Per quanto riguarda i 'cugini', Kuzmanovic ha sottolineato: "Avevo detto che avrebbero chiuso la stagione con zero titoli e oggi dico che ho ragione io. Balotelli? Penso alla mia squadra...". Affermazioni che ricalcano un po' quanto asserito dal mediano a ridosso dell'ultimo derby.

Quando si parla di Stramaccioni, il serbo è un fiume di elogi: "Mi piace tanto, è giovane, ma sa bene che cosa vuole, ha tanta grinta e vuole migliorare e vincere sempre. Lui mi ha voluto all'Inter e farò di tutto per lui e per questa maglia. Il 'fantasma' di Mourinho? Qui non si sente perchè il nostro allenatore è Stramaccioni e noi siamo molto contenti con lui. Vogliamo il terzo posto e vogliamo continuare con lui".

Dal punto di vista personale, infine, Kuzmanovic ha tracciato una sorta di bilancio: "Sto lavorando tanto con il dottore, sto sicuramente meglio, ma non posso parlare di percentuali. Sono tornato dalla Serbia proprio per lavorare qui.

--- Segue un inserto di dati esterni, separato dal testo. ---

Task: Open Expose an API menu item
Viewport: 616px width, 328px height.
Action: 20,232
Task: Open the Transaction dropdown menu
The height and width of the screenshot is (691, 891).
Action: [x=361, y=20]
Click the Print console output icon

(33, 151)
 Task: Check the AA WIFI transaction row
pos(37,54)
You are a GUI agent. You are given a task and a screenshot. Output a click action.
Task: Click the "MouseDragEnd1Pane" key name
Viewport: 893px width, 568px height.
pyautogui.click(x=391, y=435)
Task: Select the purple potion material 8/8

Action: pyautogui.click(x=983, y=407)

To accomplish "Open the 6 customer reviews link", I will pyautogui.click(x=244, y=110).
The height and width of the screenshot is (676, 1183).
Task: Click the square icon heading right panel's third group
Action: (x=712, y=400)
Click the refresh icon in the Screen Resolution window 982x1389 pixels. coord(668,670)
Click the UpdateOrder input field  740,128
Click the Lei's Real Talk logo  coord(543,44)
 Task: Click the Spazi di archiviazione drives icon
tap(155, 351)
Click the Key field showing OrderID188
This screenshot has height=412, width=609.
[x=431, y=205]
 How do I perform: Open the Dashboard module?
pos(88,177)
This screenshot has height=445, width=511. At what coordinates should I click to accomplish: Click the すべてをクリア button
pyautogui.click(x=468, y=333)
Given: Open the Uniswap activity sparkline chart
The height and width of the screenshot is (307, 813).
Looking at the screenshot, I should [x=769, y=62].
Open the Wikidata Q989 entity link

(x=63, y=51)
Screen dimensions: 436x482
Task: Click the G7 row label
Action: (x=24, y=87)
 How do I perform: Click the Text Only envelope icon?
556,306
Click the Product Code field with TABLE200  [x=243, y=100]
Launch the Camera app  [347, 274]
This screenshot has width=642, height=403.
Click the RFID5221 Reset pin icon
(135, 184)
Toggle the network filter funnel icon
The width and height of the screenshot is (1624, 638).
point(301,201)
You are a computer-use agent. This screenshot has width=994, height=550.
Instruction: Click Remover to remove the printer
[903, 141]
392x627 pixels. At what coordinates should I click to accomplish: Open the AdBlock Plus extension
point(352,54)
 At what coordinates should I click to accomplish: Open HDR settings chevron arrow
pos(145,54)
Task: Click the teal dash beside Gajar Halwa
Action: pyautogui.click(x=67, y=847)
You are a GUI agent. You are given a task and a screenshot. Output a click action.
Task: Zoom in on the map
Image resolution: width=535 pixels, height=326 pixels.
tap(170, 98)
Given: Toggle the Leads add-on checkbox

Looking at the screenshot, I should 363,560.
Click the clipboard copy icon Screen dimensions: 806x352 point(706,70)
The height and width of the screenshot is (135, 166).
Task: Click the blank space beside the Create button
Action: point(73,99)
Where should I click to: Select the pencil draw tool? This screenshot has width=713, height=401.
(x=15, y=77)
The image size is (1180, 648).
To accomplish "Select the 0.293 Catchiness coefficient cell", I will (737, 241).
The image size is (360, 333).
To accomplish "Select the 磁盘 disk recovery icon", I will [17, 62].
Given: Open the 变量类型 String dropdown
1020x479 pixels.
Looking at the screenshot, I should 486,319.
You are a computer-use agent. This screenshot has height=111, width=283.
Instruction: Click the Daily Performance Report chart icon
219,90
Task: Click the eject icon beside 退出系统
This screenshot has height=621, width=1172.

Quella contro la Juventus sarà una grande partita e, ripeto, sto lavorando tutti i giorni per cercare di essere quanto più tempo possibile con la mia squadra. A chi mi ispiro? Ho sempre detto che i miei idoli sono Zanetti, Stankovic e il mio desiderio è scrivere pagine importanti in questa squadra come hanno fatto loro".